> **Instructions for the task**
Every line of the data should be output word for word.

Dataset items:
---+---

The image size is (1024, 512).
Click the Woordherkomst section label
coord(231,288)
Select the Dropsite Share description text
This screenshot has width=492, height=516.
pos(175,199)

---+---

> **Exercise answer**
The image size is (1024, 512).
Click the Woordherkomst section label
coord(231,288)
Select the Dropsite Share description text
This screenshot has width=492, height=516.
pos(175,199)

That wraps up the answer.